By contrast, an entire post-war generation of profiled metal-clad factories may seem easy to dismiss as “tin boxes”, but they are just the next step along in the rationalising, reductivist process which began in the 1700’s with the invention of the factory. They are not a reaction against architecture: they are buildings founded on functional analysis, and inside the dumb box is a flowline superimposed with several different ordering systems. Dunlop, Avon, Michelin, Pirelli, Continetal and Goodyear all commissioned new factories, and those are this article’s focus. The post-war tyre factory has a Constructivist quality: large volumes are created to suit the scale of the operation, and the armatures of machinery provides the building's articulation. The great floorplate of the Rubber Floor is incised with series of pits, tracks and channels like the unreadable transmissions of the Incas on the Nazca Plain. Yet by understanding the industrial archaeology of living memory, we can decode them.

I’ll begin with Newbridge, as it has an important place in Scotland’s industrial history. The factory was commissioned by the North British Rubber Company, which was originally set up in 1856 as the first rubber company in Scotland, and only the second in the world. In the intervening century, the N.B.R.C. grew to become one of Scotland’s biggest companies, so that by the 1950’s it operated the largest factory in Edinburgh, at Castle Mills in Fountainbridge, and employed over 3600 people. In 1956, the United States Rubber Company (Uniroyal) bought over North British, using the Scottish company as a springboard to establish itself in Europe. In 1965, a greenfield site at Newbridge was acquired, with the intention of building a modern tyre factory to replace the old plant at Castle Mills – the “North British Rubber Co. Expansion Plan, Phase 1” as the new works was dubbed. Alongside it, North British would build a factory to produce other rubber and plastic goods such as timing belts, Treadaire carpet underlay, and golfballs, as well as Royalite thermoplastic.

The design brief for Newbridge called for a building designed “for maximum economy, with a neat, attractive and orderly appearance.” You can decide for yourself based on the photos. Although rubber companies were usually well-diversified – Dunlop made aircraft brakes, tennis racquets and wellie boots; Avon made gas masks and inflatable boats – their factories tended to be specialised, and very large. The new generation of factories, including Newbridge; Sunderland; the still-active Pirelli factory in Carlisle, and the Michelin plant in Dundee, were built in the late 1960’s and their construction followed an explosion in car sales. This motoring boom during the Sixties also marked the development of radial tyres, which were a great step forward in tyre technology, but which utilised different manufacturing processes to their predecessor, the cross-ply tyre. New methods led inevitably to either heavy adaptation, or the need for new buildings. Most manufacturers opted for the latter route.

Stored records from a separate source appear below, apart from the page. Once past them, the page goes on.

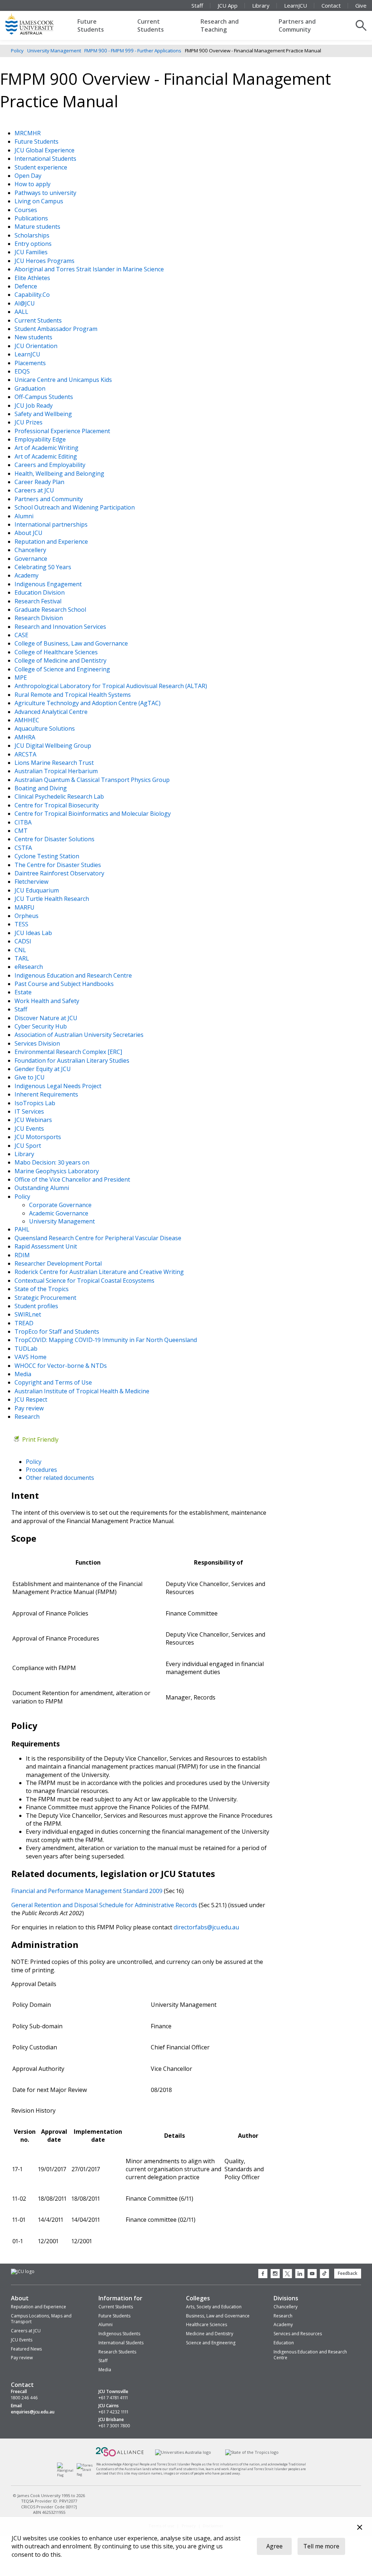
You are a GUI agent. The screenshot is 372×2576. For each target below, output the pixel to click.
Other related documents (60, 1478)
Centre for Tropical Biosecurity (57, 805)
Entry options (34, 244)
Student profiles (37, 1306)
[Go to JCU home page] (23, 2272)
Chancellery (31, 550)
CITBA (24, 822)
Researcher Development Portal (59, 1263)
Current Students (150, 25)
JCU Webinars (34, 1120)
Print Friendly (40, 1439)
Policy (17, 50)
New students (34, 337)
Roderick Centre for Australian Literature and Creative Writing (100, 1272)
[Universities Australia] (183, 2452)
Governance (32, 559)
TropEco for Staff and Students (58, 1331)
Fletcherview (32, 882)
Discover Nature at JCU (47, 1018)
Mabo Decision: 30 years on (53, 1162)
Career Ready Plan (40, 482)
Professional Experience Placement (63, 431)
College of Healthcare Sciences (57, 652)
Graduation (31, 388)
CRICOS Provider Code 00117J (49, 2506)
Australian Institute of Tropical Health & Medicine (83, 1391)
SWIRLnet (29, 1314)
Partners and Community (297, 25)
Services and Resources (298, 2334)
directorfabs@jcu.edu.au (206, 1927)
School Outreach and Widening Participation (75, 507)
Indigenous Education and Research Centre (74, 975)
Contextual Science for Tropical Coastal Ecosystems (85, 1281)
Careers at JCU (35, 490)
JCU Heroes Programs (45, 261)
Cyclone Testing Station (48, 856)
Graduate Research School (51, 610)
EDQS (23, 371)
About (20, 2298)
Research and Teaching (220, 25)
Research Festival (39, 601)
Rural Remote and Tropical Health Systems (73, 695)
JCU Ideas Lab (34, 933)
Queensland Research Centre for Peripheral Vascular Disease (99, 1238)
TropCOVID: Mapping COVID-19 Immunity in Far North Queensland (106, 1340)
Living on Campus (40, 201)
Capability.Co (33, 295)
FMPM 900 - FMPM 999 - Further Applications (132, 50)
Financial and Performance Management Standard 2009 (86, 1891)
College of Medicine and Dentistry (61, 660)
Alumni (25, 516)
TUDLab (27, 1349)
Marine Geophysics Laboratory (57, 1171)
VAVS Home (31, 1357)
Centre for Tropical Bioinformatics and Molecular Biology (93, 814)
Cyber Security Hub (41, 1026)
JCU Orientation (37, 346)
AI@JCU (25, 303)
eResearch (29, 967)
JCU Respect (32, 1399)
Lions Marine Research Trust (55, 763)
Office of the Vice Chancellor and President (73, 1179)
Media (24, 1374)
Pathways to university (46, 193)
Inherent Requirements (47, 1094)
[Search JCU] (361, 25)
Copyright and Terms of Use (54, 1382)
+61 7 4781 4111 (113, 2398)
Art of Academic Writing (47, 448)
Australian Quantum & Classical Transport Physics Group (93, 780)
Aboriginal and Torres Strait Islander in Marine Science (90, 269)
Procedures (41, 1470)
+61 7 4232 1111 (113, 2412)
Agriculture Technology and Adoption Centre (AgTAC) (88, 703)
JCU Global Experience (45, 150)
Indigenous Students (119, 2334)
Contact (331, 5)
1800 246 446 (24, 2398)
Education (284, 2343)
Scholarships (33, 235)
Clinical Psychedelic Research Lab (60, 796)
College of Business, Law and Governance (72, 643)
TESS (22, 924)
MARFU (25, 907)
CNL (21, 950)
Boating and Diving (41, 788)
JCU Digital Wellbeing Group (54, 746)
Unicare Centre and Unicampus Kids (64, 380)
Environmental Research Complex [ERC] (69, 1052)
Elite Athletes (33, 278)
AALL (22, 312)
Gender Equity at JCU (43, 1069)
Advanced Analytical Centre (52, 712)
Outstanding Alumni (42, 1188)
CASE (22, 635)
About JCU (29, 533)
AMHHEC (28, 720)
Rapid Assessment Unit (46, 1246)
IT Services (30, 1111)
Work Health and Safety (48, 1001)
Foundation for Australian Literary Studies (73, 1061)
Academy (27, 575)
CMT (22, 831)
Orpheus (27, 916)
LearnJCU (295, 5)
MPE (21, 678)
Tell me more (321, 2546)
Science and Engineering (210, 2343)
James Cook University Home (38, 24)
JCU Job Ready (34, 406)
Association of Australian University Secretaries (80, 1035)
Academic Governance (58, 1213)
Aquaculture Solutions (45, 728)
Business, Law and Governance (218, 2316)
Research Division (39, 618)
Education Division (40, 592)
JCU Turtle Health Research (52, 899)
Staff (197, 5)
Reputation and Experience (52, 542)
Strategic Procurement (46, 1298)
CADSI (24, 941)
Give (361, 5)
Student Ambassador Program (57, 329)
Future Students (90, 25)
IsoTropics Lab (36, 1103)
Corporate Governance (60, 1205)
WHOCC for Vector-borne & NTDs (61, 1366)
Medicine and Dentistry (209, 2334)
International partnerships (52, 524)
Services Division (38, 1043)
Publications (32, 218)
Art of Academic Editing (46, 456)
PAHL (23, 1229)
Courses (27, 210)
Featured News (26, 2349)
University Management (54, 50)
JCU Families (32, 252)
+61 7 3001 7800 (114, 2426)
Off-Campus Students (44, 397)
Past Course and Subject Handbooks (65, 984)
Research (28, 1417)
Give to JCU (30, 1077)
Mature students (38, 227)
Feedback (347, 2273)
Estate (24, 992)
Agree (274, 2546)
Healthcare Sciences (206, 2324)
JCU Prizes (29, 422)
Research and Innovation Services (61, 627)
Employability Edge (41, 439)
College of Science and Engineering (63, 669)
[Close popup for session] (359, 2528)
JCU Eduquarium (37, 890)
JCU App (228, 5)
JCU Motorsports (38, 1137)
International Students (46, 159)
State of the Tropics (42, 1289)
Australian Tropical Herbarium (57, 771)
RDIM (23, 1255)
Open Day (29, 176)
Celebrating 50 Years (44, 567)
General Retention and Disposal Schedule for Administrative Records (104, 1905)
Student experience (42, 167)
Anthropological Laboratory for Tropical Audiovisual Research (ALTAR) (112, 686)
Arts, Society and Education (214, 2307)
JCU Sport (29, 1146)
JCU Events (30, 1129)
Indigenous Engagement (49, 584)
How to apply (33, 184)
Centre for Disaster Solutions (55, 839)
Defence (27, 286)
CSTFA (24, 848)
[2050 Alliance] (120, 2455)
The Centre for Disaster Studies (58, 865)
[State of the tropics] (252, 2452)
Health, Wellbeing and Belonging (60, 474)
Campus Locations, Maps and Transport (41, 2319)
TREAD (25, 1323)
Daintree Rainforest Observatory (60, 873)
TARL (23, 958)
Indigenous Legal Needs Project (59, 1086)
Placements (31, 363)
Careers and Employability (51, 465)
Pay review (30, 1408)
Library (261, 5)
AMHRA (26, 737)
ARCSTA (26, 754)
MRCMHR (28, 133)
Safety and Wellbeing (44, 414)
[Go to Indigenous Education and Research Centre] (67, 2475)
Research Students (117, 2352)
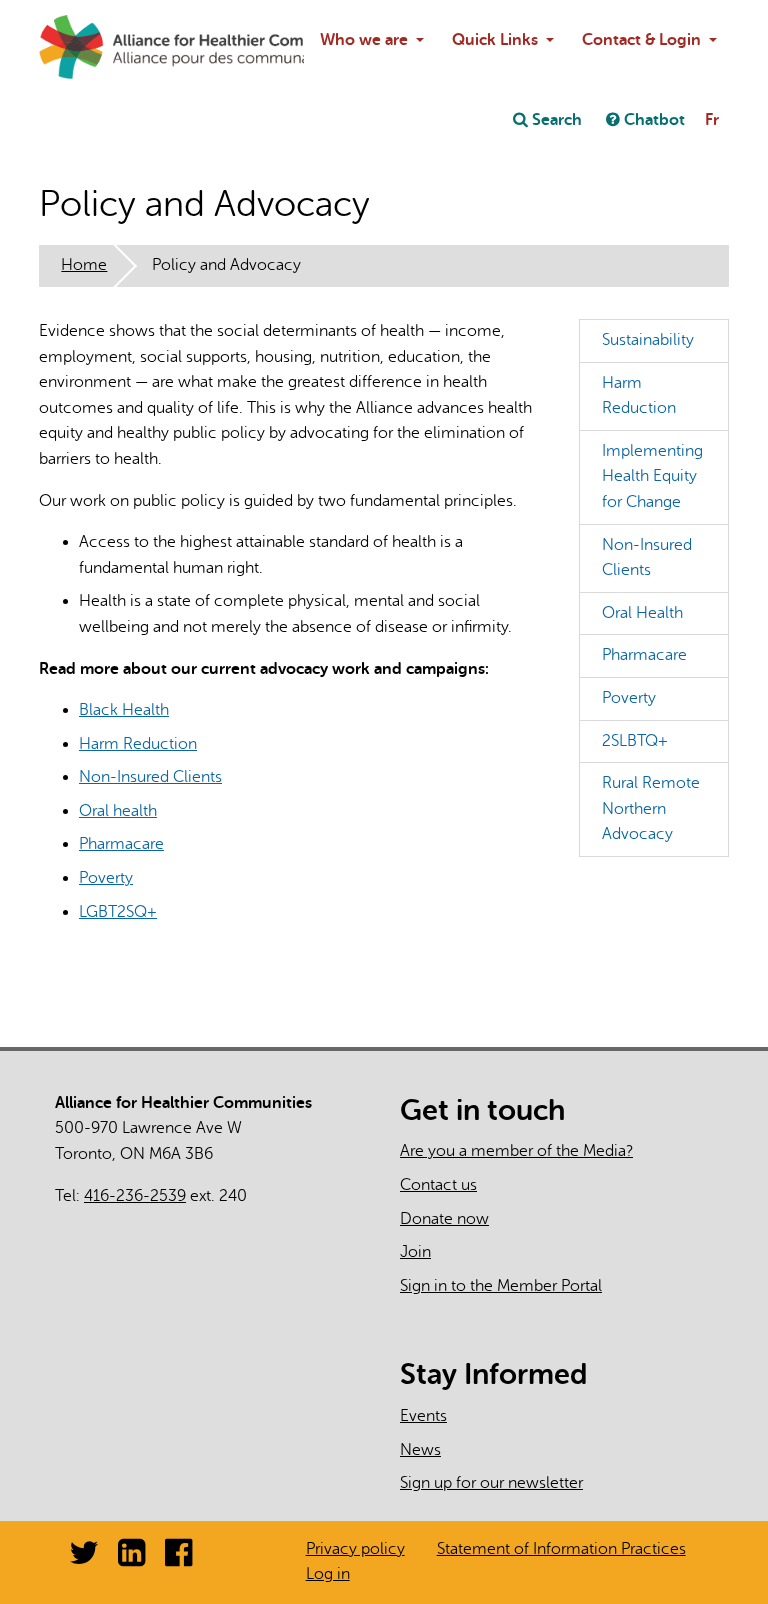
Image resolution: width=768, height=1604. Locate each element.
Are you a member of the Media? (516, 1151)
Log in (328, 1574)
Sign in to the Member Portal (501, 1286)
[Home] (87, 47)
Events (423, 1416)
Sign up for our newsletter (491, 1483)
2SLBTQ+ (635, 741)
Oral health (118, 811)
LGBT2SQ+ (118, 912)
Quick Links (495, 40)
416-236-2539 (135, 1196)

As a symbol of how the modern world works, and how industrial architecture has evolved since WW2, the tyre factory is a useful lens. The post-war tyre factory has its antecedents in the work of Wallace Gilbert & Partners in the 1920’s: they designed the Firestone tyre factory on London’s Western Avenue, then went on to build another tyre plant, for India of Inchinnan. These demonstrative Art Deco buildings acted as billboards for the tyre companies, and emphasised the early rubber companies’ genius for publicity. You have the Goodyear’s blimp which appears so often in photos of the New York skyline; Michelin’s “Bibendum” man with his inflatable midriff; Pirelli’s calendar ("Don’t look too closely at the walls”, I was told as a small boy whilst I walked around a lorry workshop). Most memorable of all was Dunlop’s “D” and arrow logo, which plastered race circuits across the world, appearing several times a lap in each motor race. This visual profligacy contrasts with the “low profile” (sorry!) which tyre factory design has adopted since then.

Modern tyre plants are largely steel-framed buildings, the exception being their heavily-reinforced concrete towers which deal with heavy loadings imposed by the mixing machinery. Most are clad in crinkly tin. They bear all the hallmarks of heavy industry: built on a large scale (in the case of Newbridge and Sunderland, around 400 metres long), their layout is led by process engineering rather than the flow of people; they require the sort of large investment which can only come from large corporations; and the technology changes incrementally, rather than in a revolutionary way. Hence, with the exception of the change from cross-ply to radial, the form of the buildings evolved gradually. Inside, there is usually a limited amount of light, and most surfaces are coated in a thick layer of carbon black – the compound added to rubber to make it black Everywhere is the pervasive smell of rubber: clinging, slightly acrid, and instantly recognisable.

The components of tyres proceed along a track of conveyors – leading from one end of the factory to the other. This production line is housed in a succession of clearly demarcated spaces: firstly, the Raw Goods stores which are bright, high-roofed warehouses; they lead through roller shutter doors into the “Kitchen”, or pre-production part of the tyre factory, where ingredients for tyre compounds are prepared, before they are lifted up into the Banbury Tower. Also sometimes known as the CMS Mixer Tower, the Banbury section of the plant – a “Banbury” is an enclosed machine for mixing rubber compounds – is the five or six storey tower close to the Raw Goods end of the building. The tower has carbon black silos at the top, with rubber, silica and plasticiser batching and charging below, then racks at the bottom which collect the product. Its mixing machines sit within concrete armatures, fed by ducts and silos, and powered by huge multi-megawatt motors.

Beyond the tower, the Rubber Floor or assembly area stretches away into the distance: the rubber compound becomes a tread section or sidewall, and is combined with the radial belts (made from steel and nylon cords), and the tyre bead, a steel wire. At the Downstream end of the plant are assembly machines where the tyre carcasses are built up, usually in a large steel-framed shed with a high roof peppered with fire and fume extractors. The green tyres are cured, often inside “bladders”, enclosed in turn within curing presses; from there, they pass through vulcanising pits, before being left to cool. Nearby are the Quality Control (QC) laboratories, a clean environment in contrast to the factory floor, where tyres are checked before they make their way to the Finished Goods warehouse. In a modern plant, this consists of high, narrow aisle racking which is serviced by robotised forklift trucks.

And there you have your tyre, ranging from a 135 x 70 R14 on a supermini’s steel wheel, to the 255 x 30 Z18 on a sports car’s starfish-shaped alloy. We still need tyres; and the number of cars on our roads is still increasing. Why are these factories shutting? The death of the British tyre industry came about in response to that dread phrase, market forces. Market forces also dictate the fate of the buildings, which is usually demolition; they may have little merit in the eyes of architectural historians (Pevsner was only a fan of industry when it was designed by Gilbert Scott) but these factories are unique environments, unlike anything else. They may not be judged worth preserving, but once they close down, and are flattened to make room for supermarkets and tract housing, they will have gone for good, taking a building typology with them.